» **Selected excerpt**

Cosmetics is one of the most competitive industries that exist. You have a number of multinational conglomerate like L’Oréal, Proctor & Gamble, Unilever, Shishedo and Estée Lauder alongside startups such as Glossier competing for customers. Social media like TikTok have completely transformed the landscape.
ACCUR Recruiting Services is often tasked with recruiting for the beauty and cosmetics industry. Here are some of the criteria we think about when we recruit executives for this industry.
An Ability to Innovate Around New Product Categories and Audiences
While the cosmetics industry is dominated by well-established players, that’s not to say there isn’t room for upstarts. Two new brands that have come onto the market in the past decade that come to mind are Glossier, a retail juggernaut that has transformed the industry through “experiential” stores and Jones Road Beauty, a new brand by makeup maven Bobbi Brown that is obsessed with natural formulations and has found a passionate audience among mature women.
To source executives who can work with such companies, we look for visionary leaders who possess the ability to foresee market trends, consumer preferences, and new innovations in formulations and package design. These executives must oversee products that not only fulfill current needs but also anticipate future desires.
Marketing and Branding Acumen, Including Social Media, Influencer Marketing and Social Selling
For executives tasked with launching a new brand, sophisticated branding and storytelling knowledge is a must, and expertise in social media platforms like TikTok and Instagram are a natural part of that process.
Brands like CeraVe, L’Oréal, Glossier, Estee Lauder, Neutrogena, and Dermalogica invest time and resources in making sure that their TikTok and Instagram presences are robust.

» **Task prompt**
Copy the passage on recruiting cosmetics executives in full, word for word. The listing below the passage comes from an unrelated source.

» **Collected data**
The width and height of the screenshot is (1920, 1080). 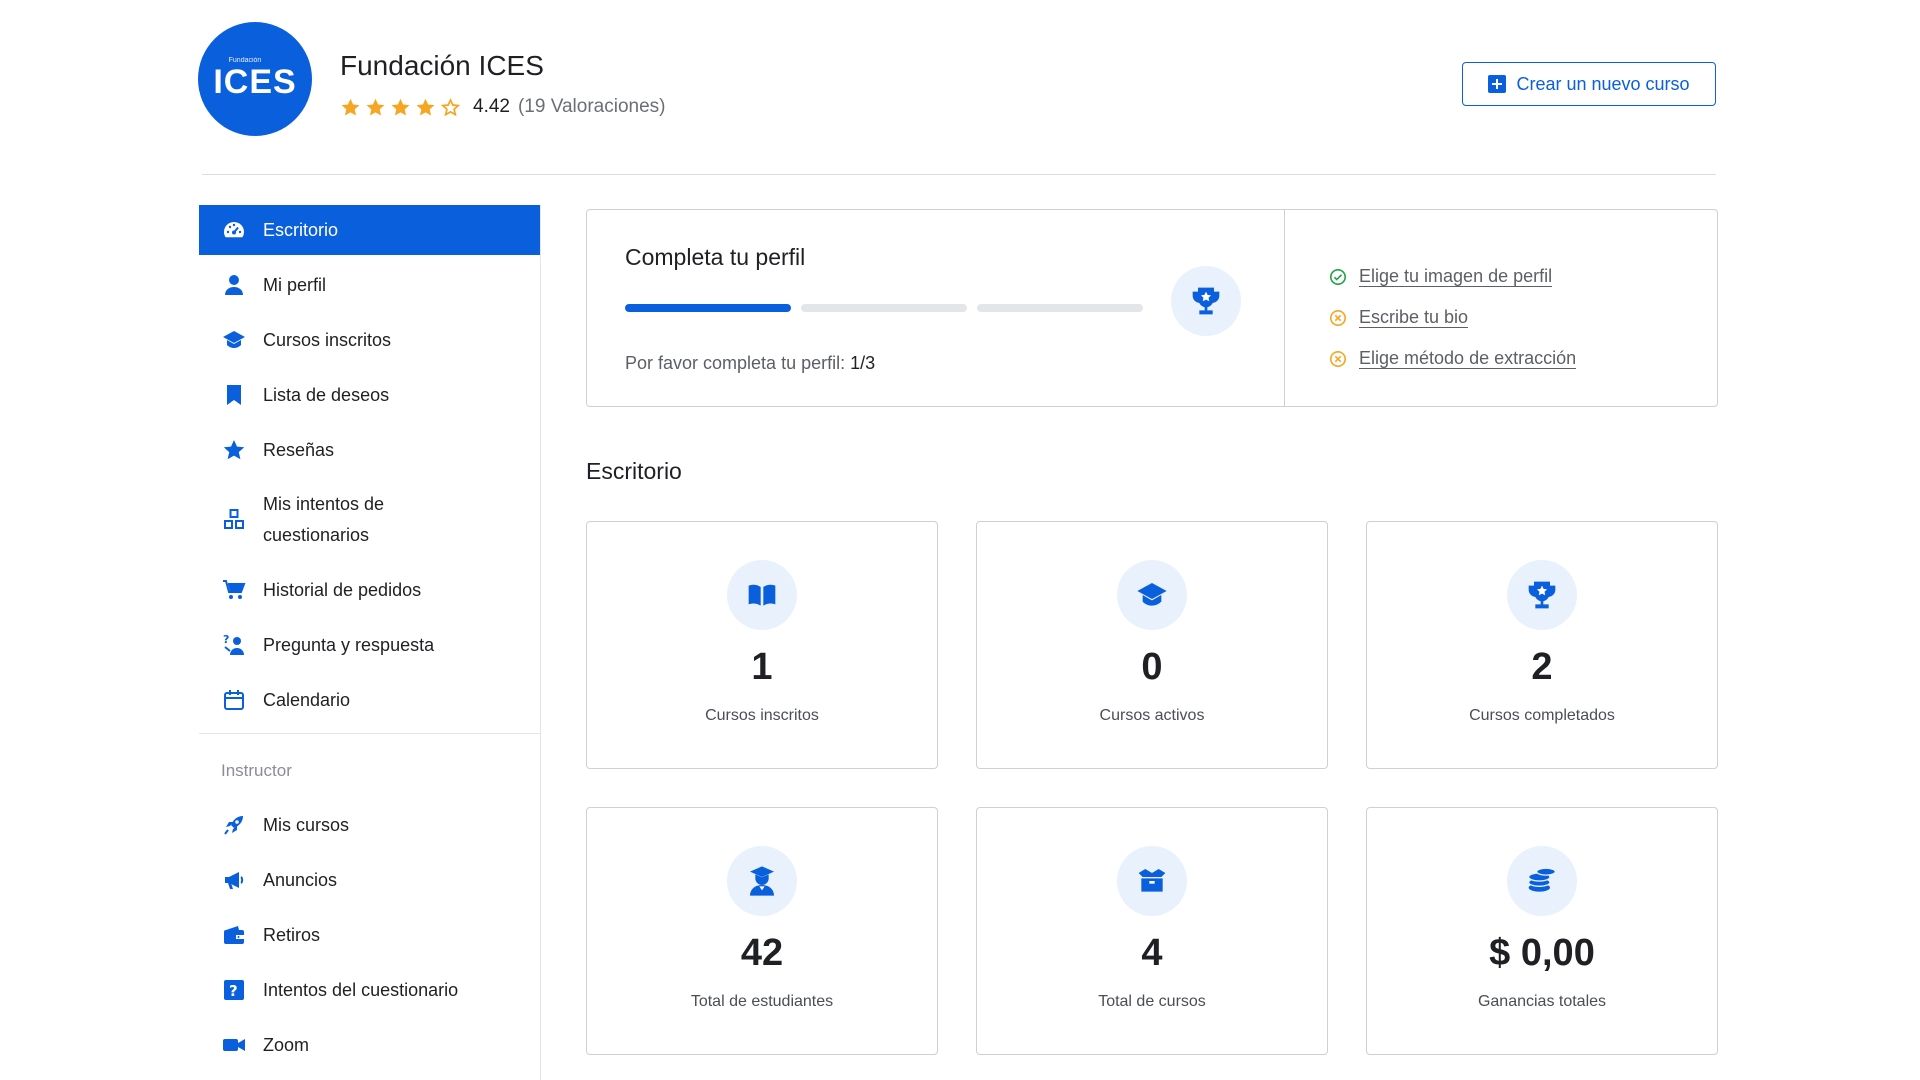 What do you see at coordinates (234, 520) in the screenshot?
I see `quiz-blocks-icon` at bounding box center [234, 520].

» **Answer box**
Cosmetics is one of the most competitive industries that exist. You have a number of multinational conglomerate like L’Oréal, Proctor & Gamble, Unilever, Shishedo and Estée Lauder alongside startups such as Glossier competing for customers. Social media like TikTok have completely transformed the landscape.
ACCUR Recruiting Services is often tasked with recruiting for the beauty and cosmetics industry. Here are some of the criteria we think about when we recruit executives for this industry.
An Ability to Innovate Around New Product Categories and Audiences
While the cosmetics industry is dominated by well-established players, that’s not to say there isn’t room for upstarts. Two new brands that have come onto the market in the past decade that come to mind are Glossier, a retail juggernaut that has transformed the industry through “experiential” stores and Jones Road Beauty, a new brand by makeup maven Bobbi Brown that is obsessed with natural formulations and has found a passionate audience among mature women.
To source executives who can work with such companies, we look for visionary leaders who possess the ability to foresee market trends, consumer preferences, and new innovations in formulations and package design. These executives must oversee products that not only fulfill current needs but also anticipate future desires.
Marketing and Branding Acumen, Including Social Media, Influencer Marketing and Social Selling
For executives tasked with launching a new brand, sophisticated branding and storytelling knowledge is a must, and expertise in social media platforms like TikTok and Instagram are a natural part of that process.
Brands like CeraVe, L’Oréal, Glossier, Estee Lauder, Neutrogena, and Dermalogica invest time and resources in making sure that their TikTok and Instagram presences are robust.